Regardez les Unes des quatre grands hebdomadaires d’informations générales cette semaine, VSD, Le Nouvel Observateur, Le Point, L’Express. Et vous aurez compris le problème de la presse en général, mais aussi l’inédite question posée quant à l’organisation et à la qualité du débat public dans notre pays.
C’est une hypnose et un piège. Sarkozy, Nicolas, Bruni, Carla, Cécilia (elle n’a plus de nom) et puis « le pouvoir d’achat, « les riches », « ce qu’il nous prépare », « une affaire d’Etat », « quand Cécilia règle ses comptes ». Et ces photos achetées par les médias à prix d’or : baignade dorée sur les plages égyptiennes ; visage flouté d’un petit garçon ; conférence de presse au palais de l’Elysée ; Cécilia jeune mannequin ; Carla ex-mannequin ; l’embonpoint naissant du président… Et puis d’autres titres encore: « licenciement », « contrat de travail », « flexibilité », « et s’ils se mariaient », « jusqu’où est-elle allée pour libérer les infirmières bulgares ? ».
La tête vous tourne, l’overdose menace ? Nous aussi.
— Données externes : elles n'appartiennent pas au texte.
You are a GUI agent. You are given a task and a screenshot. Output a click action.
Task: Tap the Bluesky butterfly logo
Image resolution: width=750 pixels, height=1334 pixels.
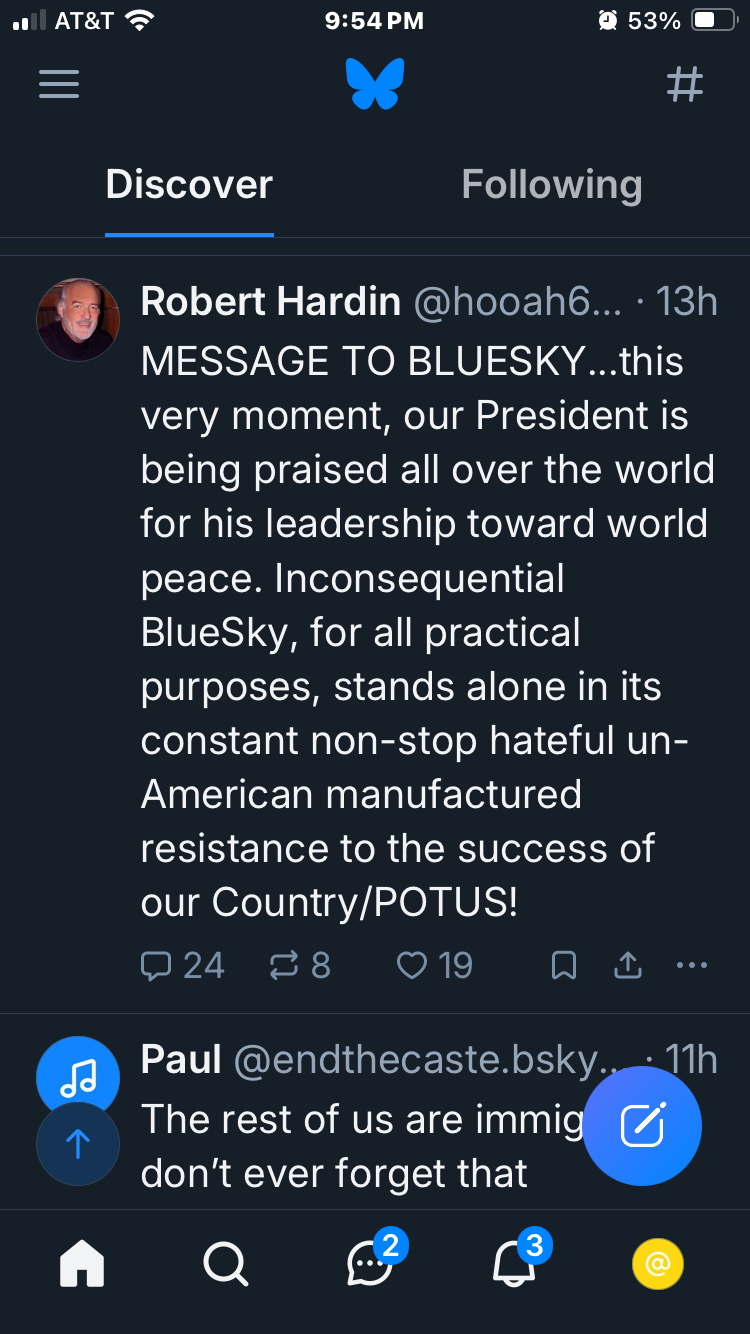pyautogui.click(x=375, y=84)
Alors reprenons. Sarkozy est un « booster » pour les ventes des journaux. Tous les directeurs d’hebdomadaires le disent. Le président fait vendre ; Cécilia (son nom a disparu) fait vendre ; Carla Bruni fait vendre. Mêlez les trois personnages ; mélangez les ingrédients classiques de Desperate Housewives, West Wing, la Principauté de Monaco, et d’une Vème République devenue monarchie élective ; construisez un récit appuyé de belles images ; imbriquez public et privé, amours et projets de loi, argent et social, petites et grandes haines, étalages sentimentaux et batailles de coulisses. Et la vente est assurée.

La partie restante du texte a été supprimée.